**THE RECORDS**.
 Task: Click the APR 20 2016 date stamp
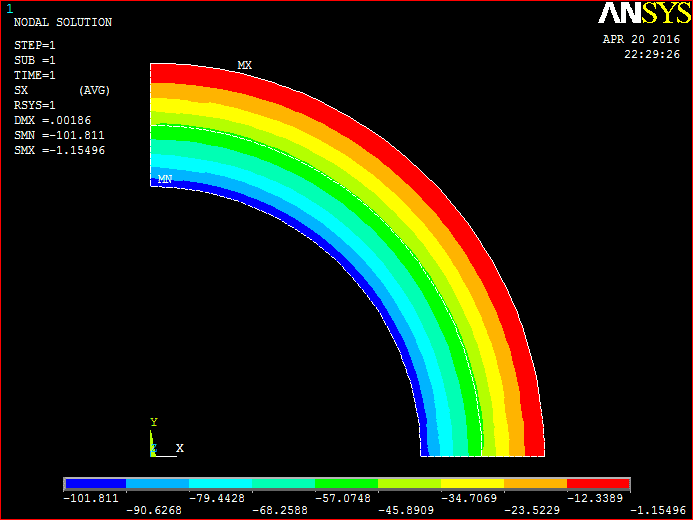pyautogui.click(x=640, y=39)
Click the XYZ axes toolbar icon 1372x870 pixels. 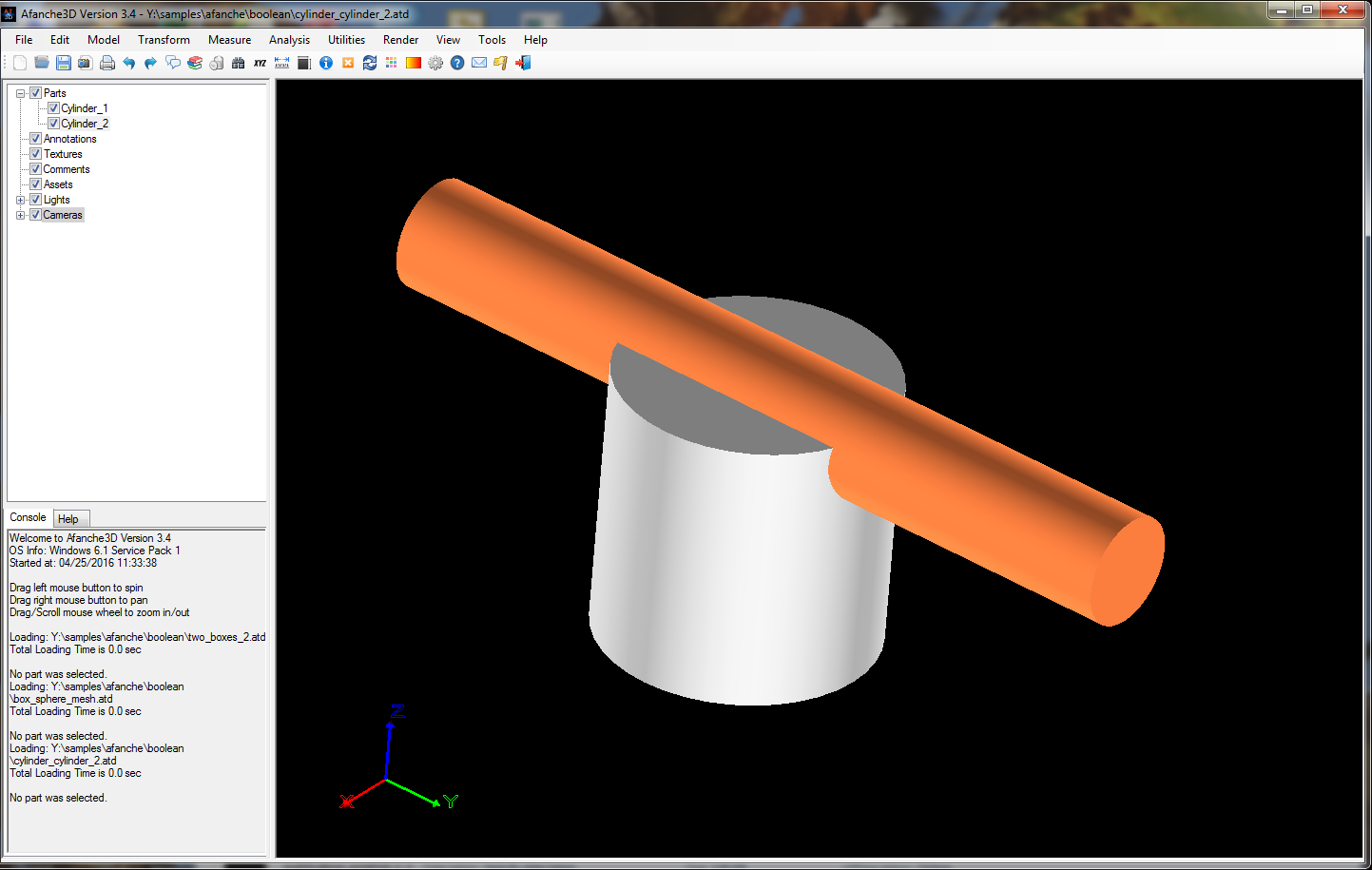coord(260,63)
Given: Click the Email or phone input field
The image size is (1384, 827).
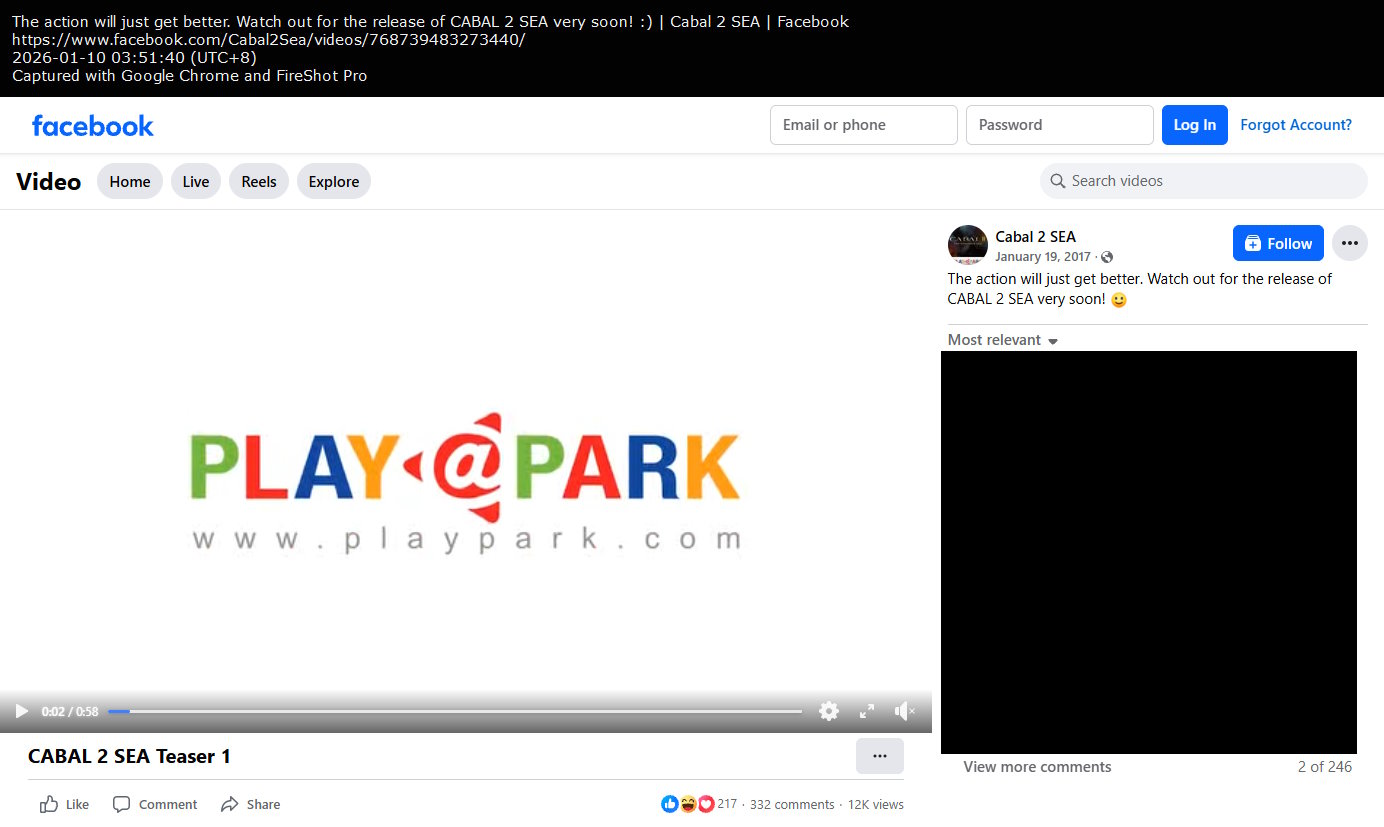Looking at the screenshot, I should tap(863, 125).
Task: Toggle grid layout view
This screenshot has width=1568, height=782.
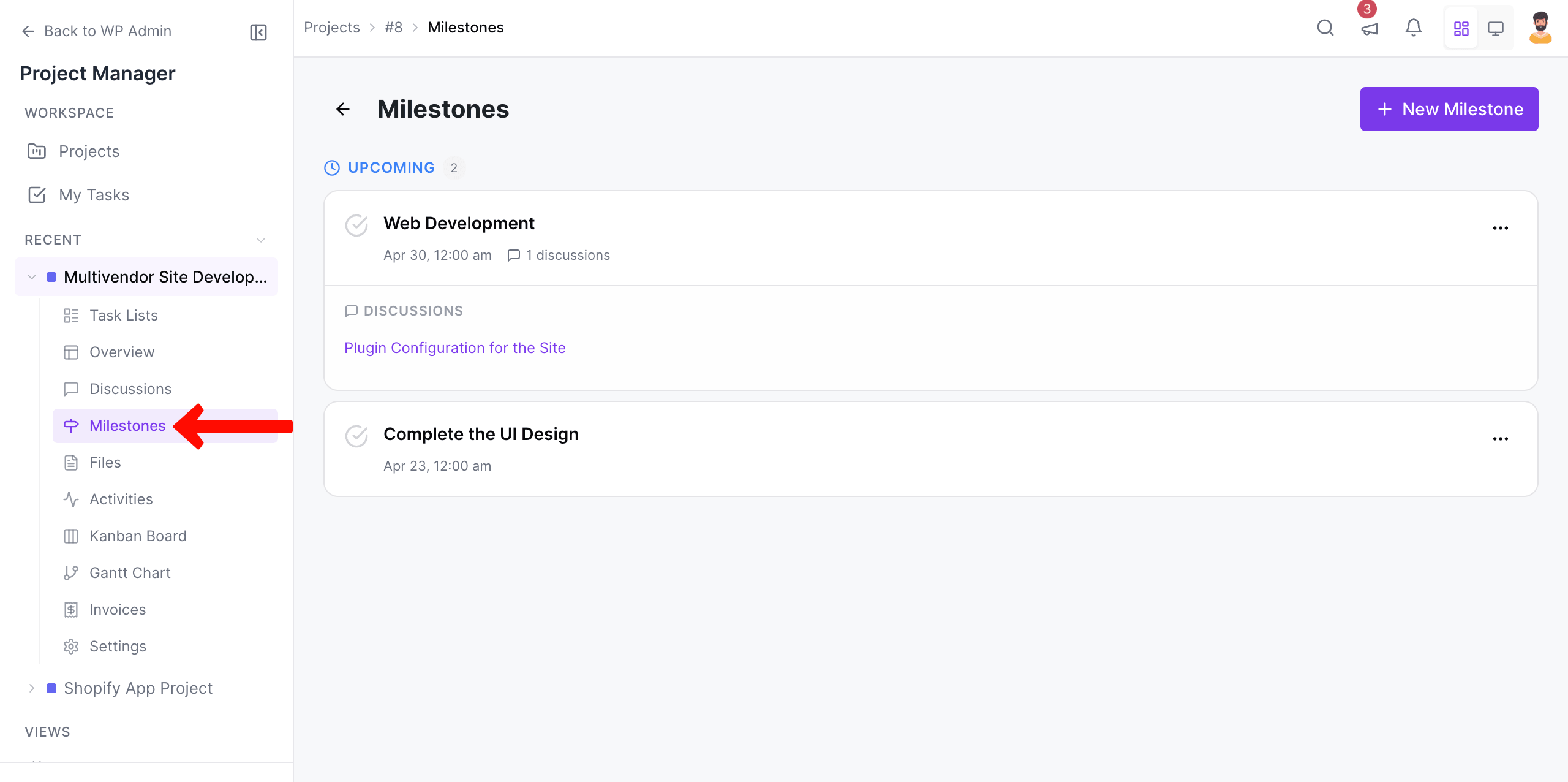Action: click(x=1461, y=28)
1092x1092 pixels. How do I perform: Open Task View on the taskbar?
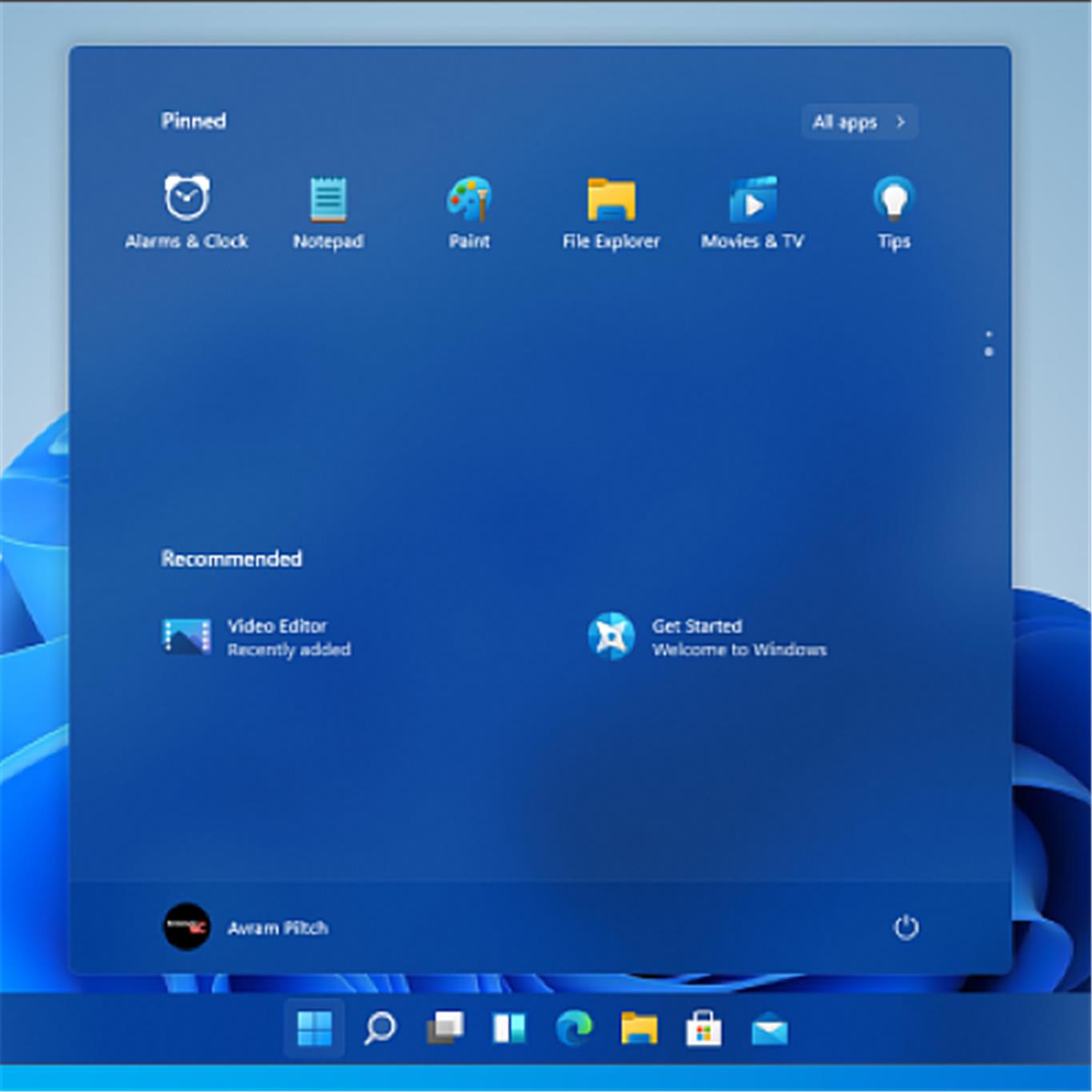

**WRITTEN PROBLEM**. Identify every line in the items above that contains the string "Task", and copy each such line in full.

**ANSWER FOR THIS EXERCISE**.
 Task: Click the APR 20 2016 date stamp
Task: Toggle grid layout view
1092x1092 pixels. How do I perform: Open Task View on the taskbar?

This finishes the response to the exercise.